• [Passage]
+ + + + +
My question to you is, has there been something in your life in which you were able to forgive and if so, how were you changed?

6 comments:

BIKE LADY said...

There are two people in my life with whom I may still have forgiveness issues--stemming from my need for them to understand how they hurt me. I have had to work hard to let that go. One of those people is my mother, the other is my ex. I understand why they did to me what they did, for the most part. I understand it wasn't about me; it was their stuff they were responding to--I was merely a target. I get that. And I do have compassion for them; I would not want them to experience what I did, and I wish them well. I have even grown as a person because of what they did to me and how I responded. But I do not care, for example, to be friends with my ex. My only contact with him, if ever, involves our kids. I can do that, for them, if necessary. But I do not like him as person. And I chose a long time ago not to have any kind of relationship with my mother. I simply don't trust her love. Occasionally, something comes up to cause me to question my stand, and I have to review it with a therapist. But the result is always the same. I trust my gut on this one. I have chosen to take care of myself first, because I wasn't able to do that as a child. For me, it's been a long process, and I accept that my attitude might change. I am open to the possibility. But my main concern is to be true to who I am. And right now, I am the person who chooses not to be in a relationship with these two people. I'm not sure there's anything any more to forgive.

Dr. Eileen Borris said...

Jackie, I am really touched by your story which is a very important one. You also bring up a very important issue. Forgiving someone doesn't mean that you have to be their friend or be in a relationship with them. Forgiveness is about your inner healing which helps you let go of the painful past and be at peace.
+ + + + +
• [Entries supplied]
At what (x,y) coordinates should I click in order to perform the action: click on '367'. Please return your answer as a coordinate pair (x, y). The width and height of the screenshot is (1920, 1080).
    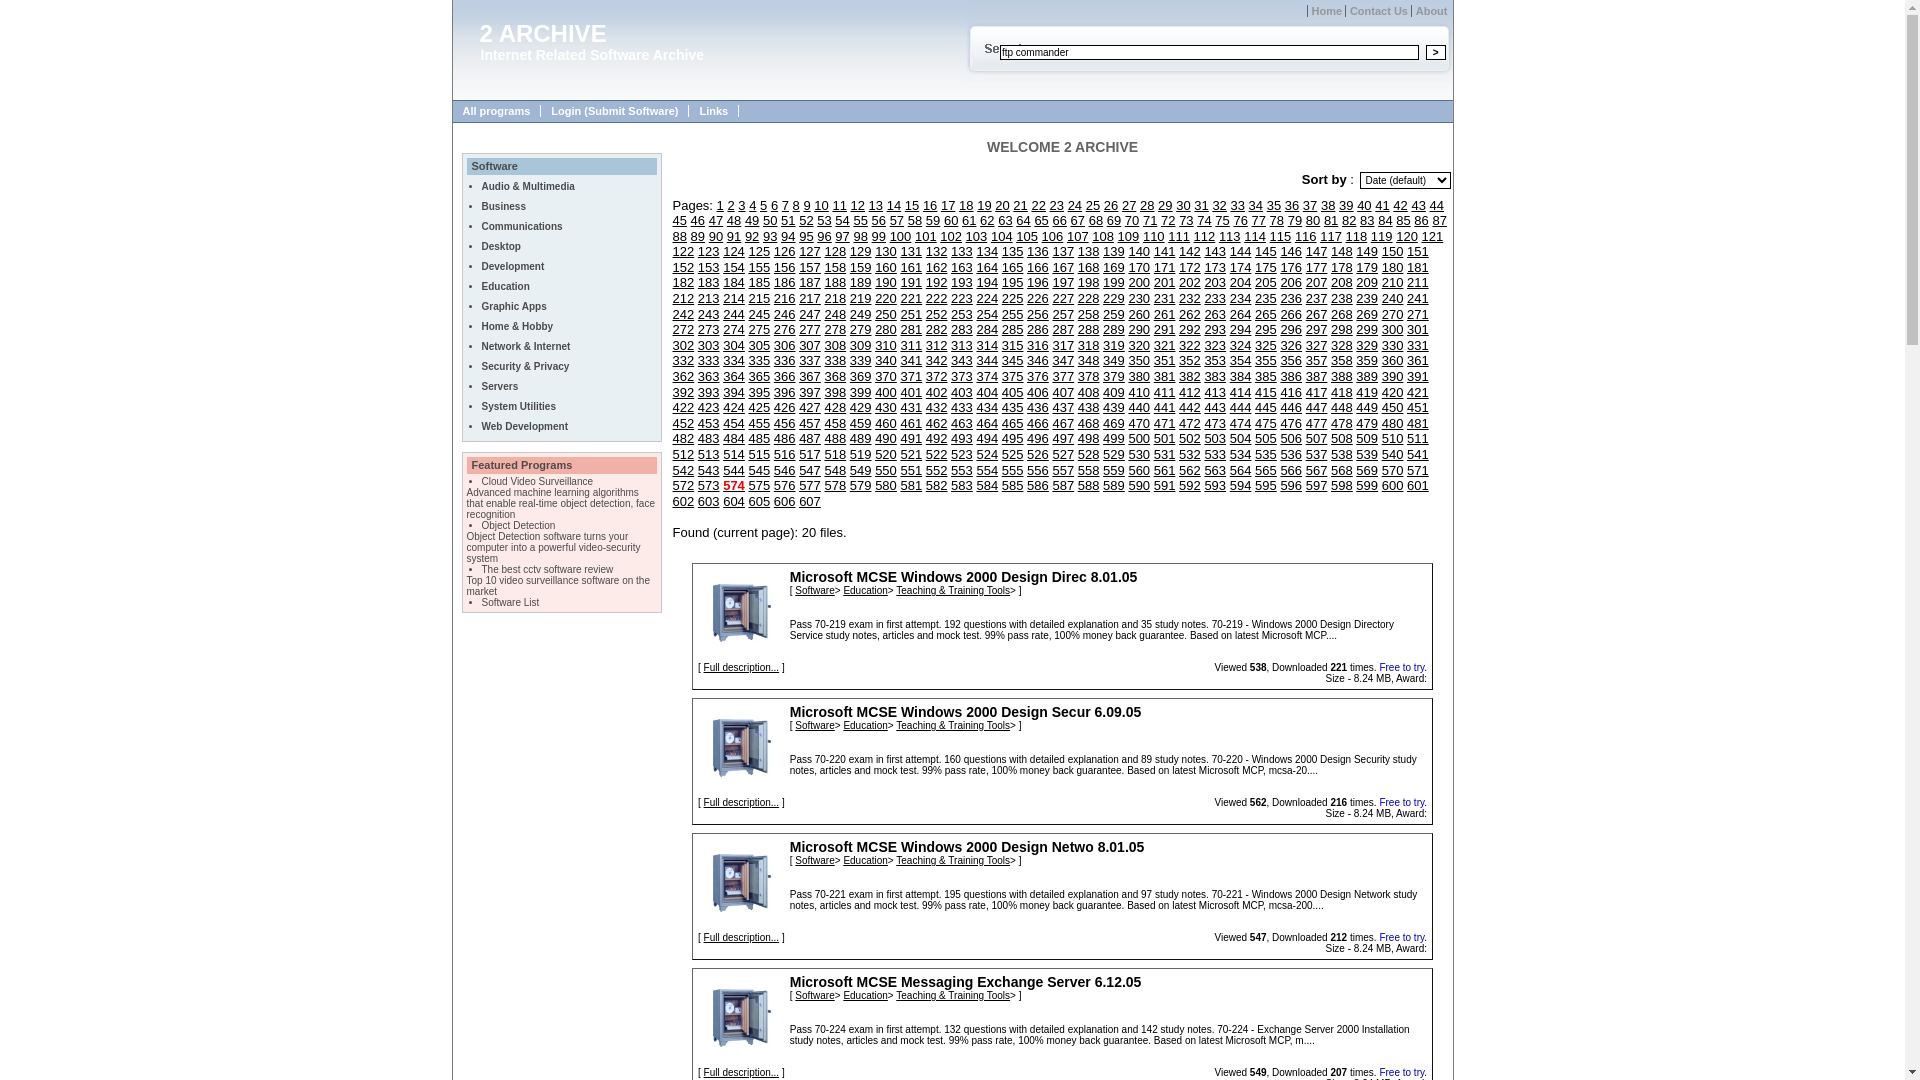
+ + + + +
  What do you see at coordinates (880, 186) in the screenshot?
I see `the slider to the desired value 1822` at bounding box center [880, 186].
+ + + + +
• [Actions to take]
**A)** Answer these questions about the forgiveness discussion, one line each:
(i) Which two people does BIKE LADY name as the ones with whom there may still be forgiveness issues?
(ii) According to BIKE LADY, what does any contact with the ex involve?
(iii) According to Dr. Eileen Borris, what is forgiveness about?
**B)** From the forgiveness discussion, return the part that opens with the words containing "My question to" and closes with "BIKE LADY said...".
**C)** Resume the forgiveness discussion from the point where it stops.
None of the entries matter here; work only from the forgiveness discussion.

• [Answers to the tasks]
**A)**
(i) The mother and the ex.
(ii) The kids.
(iii) Inner healing, which helps you let go of the painful past and be at peace.

**B)**
My question to you is, has there been something in your life in which you were able to forgive and if so, how were you changed?

6 comments:

BIKE LADY said...

**C)**
Mimi Meredith said...

A powerful post and response to Jackie's comment, Eileen. I do believe forgiveness frees inner space, and I thought I had mastered its art long ago. I am, by nature, forgiving. And then...I realized there was a man in my life who I desperately needed to forgive. My father-in-law, who never parented me (obviously) and who has been dead for 15 years. But anytime I see the results of bad parenting on his part as they creep into my relationship with his son, I would let old anger slip in. Often, I held him accountable for situations that were well within my own parameters of cause and effect.

Forgiving him not only helped me see my relationships with my husband and sons (because I had given my father-in-law's influence a lot of generational power!) in their present and true context, but it also allowed me to remember many of the exceptionally good things about my father-in-law that were manifested in my own relationship with him.

Forgiveness is so incredibly powerful. Thank you for taking us on this journey!

Dr. Eileen Borris said...

Mimi, that's what I love about forgiveness. When we do our inner work we begin to recognize that what we reflect out on to others is really a reflection of what is inside of ourselves. As we peel off our defensive layers we get closer to our true self which is ultimately love.

BIKE LADY said...

Eileen, your last statement strikes me as most important. I will meditate on that.

Dr. Eileen Borris said...

Bike Lady, the process of forgiveness reminds me of the story of the prodigal son who left his fathers home only to return. We too leave our home as our ego self takes us on a pretty wild journey only for us to realize that the material world is not all it is cracked up to be. We begin to search for something else and begin to recognize that there is something far more powerful that we may not readily see or touch. It is the same with forgiveness. We get hurt and angry and think that the only way to deal with this is to get back, hold on to the past, hold on to our pain, etc. Then we realize that perhaps there is a better way to handling this and webegin to see the world with different eyes. Those eyes help us grow in love and it is love that becomes the great healer.